Des actifs dépréciés et des ventes décevantes
Le choc comptable est à la hauteur du désordre : 650 millions d’euros de dépréciations d’actifs. Derrière, une justification : un marché devenu “durablement plus sélectif”. Traduction ? Des jeux qui ne trouvent plus preneur, même après des années de développement. Et une entreprise qui n’est plus en mesure de livrer à temps des titres compétitifs.
Les chiffres font mal. “Assassin’s Creed Shadows”, dernier gros lancement, s’est vendu à 4,3 millions d’exemplaires depuis fin mars. C’est en dessous des attentes. En face, “Mirage” avait atteint 5 millions en trois mois. Le soufflé retombe vite, malgré un démarrage jugé prometteur. Ubisoft dégaine alors son levier préféré : la réduction des coûts. Un plan d’économies de 100 millions d’euros sera bouclé un an plus tôt que prévu. Et il ne s’arrête pas là : un nouvel objectif de 200 millions d’euros supplémentaires de coupes est annoncé pour les deux ans à venir.
Une crédibilité qui s’effondre avec le cours de Bourse
L’histoire ne date pas d’hier. En décembre, Barclays rappelait que sur six ans, Ubisoft a raté ses objectifs dans cinq cas. L’action, elle, a plongé de 92,22 % depuis 2018. À l’époque, l’éditeur flirtait avec le CAC 40. Aujourd’hui, il flirte avec les oubliettes.

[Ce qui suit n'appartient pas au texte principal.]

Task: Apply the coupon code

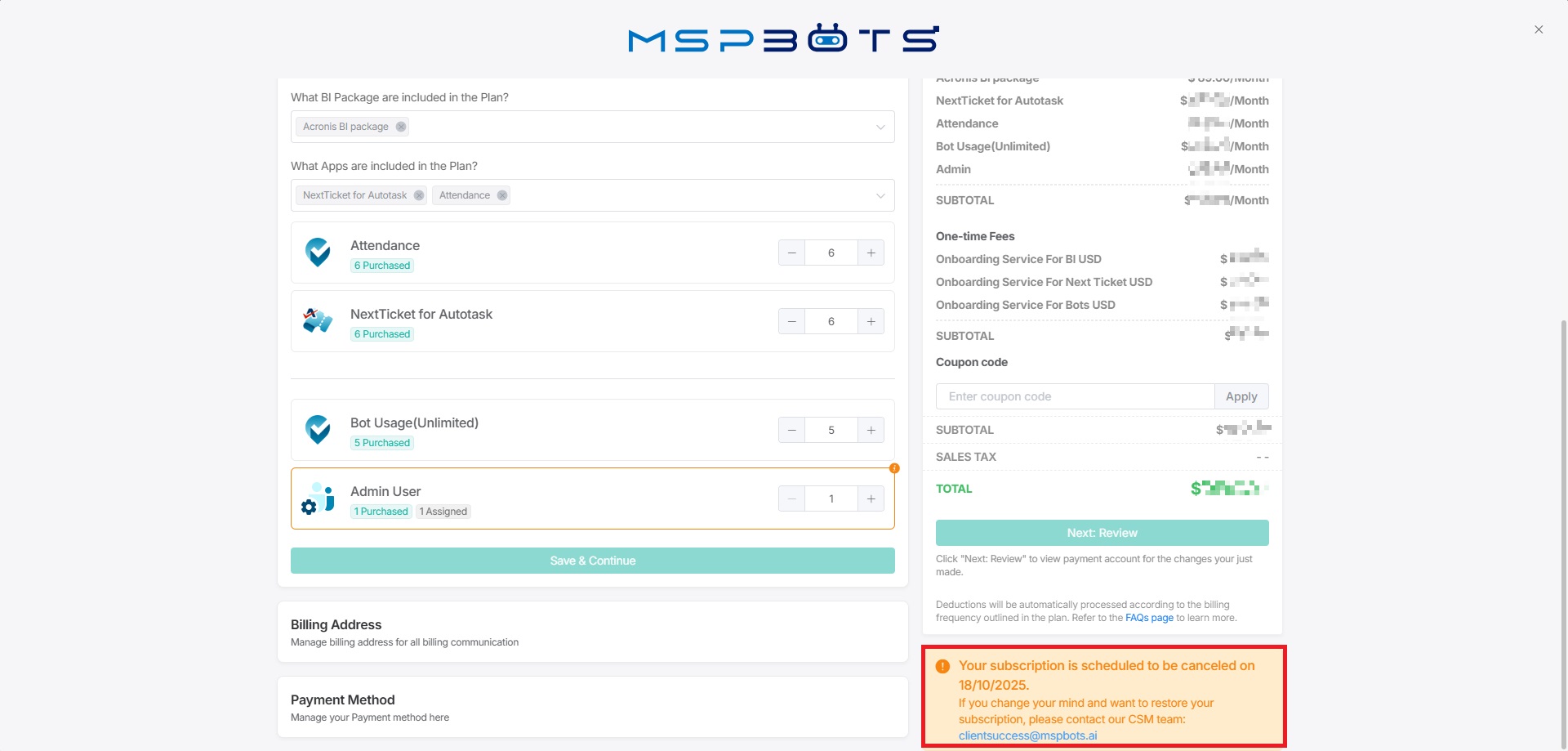Action: [1241, 396]
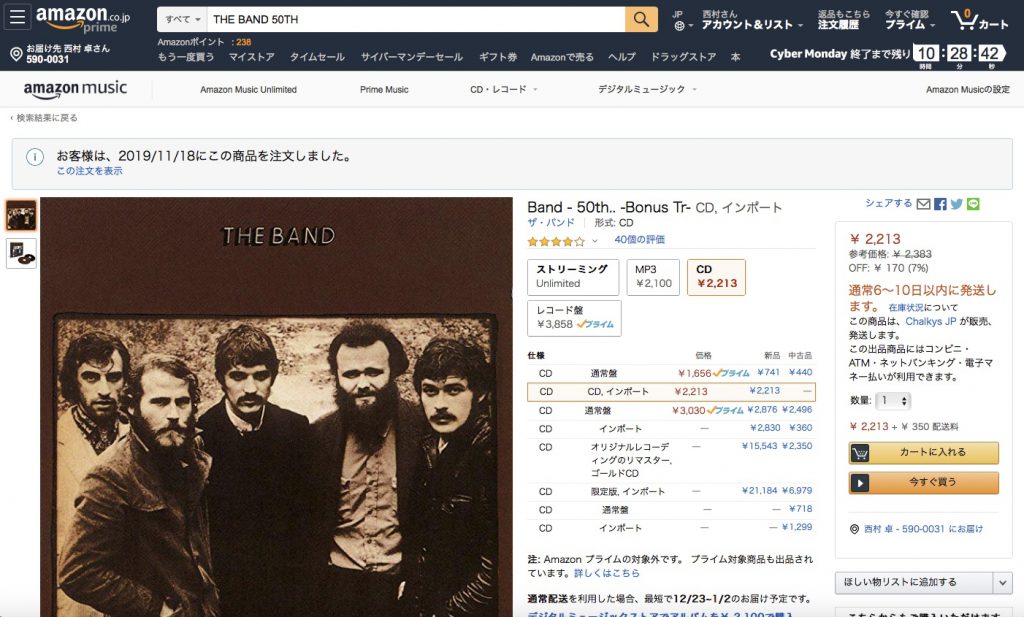
Task: Share via LINE icon
Action: [x=973, y=204]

Barclays salue des décisions “dans le bon sens” mais doute de leur effet à court terme. Oddo BHF parle carrément d’un “big reset”. Trois ans. C’est le délai estimé pour un retour à une production stable et rentable. Trois ans, c’est long, surtout quand les finances s’amenuisent.
En toile de fond, une échéance empoisonnée : 675 millions d’euros d’obligations à rembourser en 2027. TP ICAP Midcap n’y croit plus. Elle abaisse sa recommandation à “vente”. UBS évoque un flux de trésorerie positif… en 2030. Loin, trop loin pour rassurer.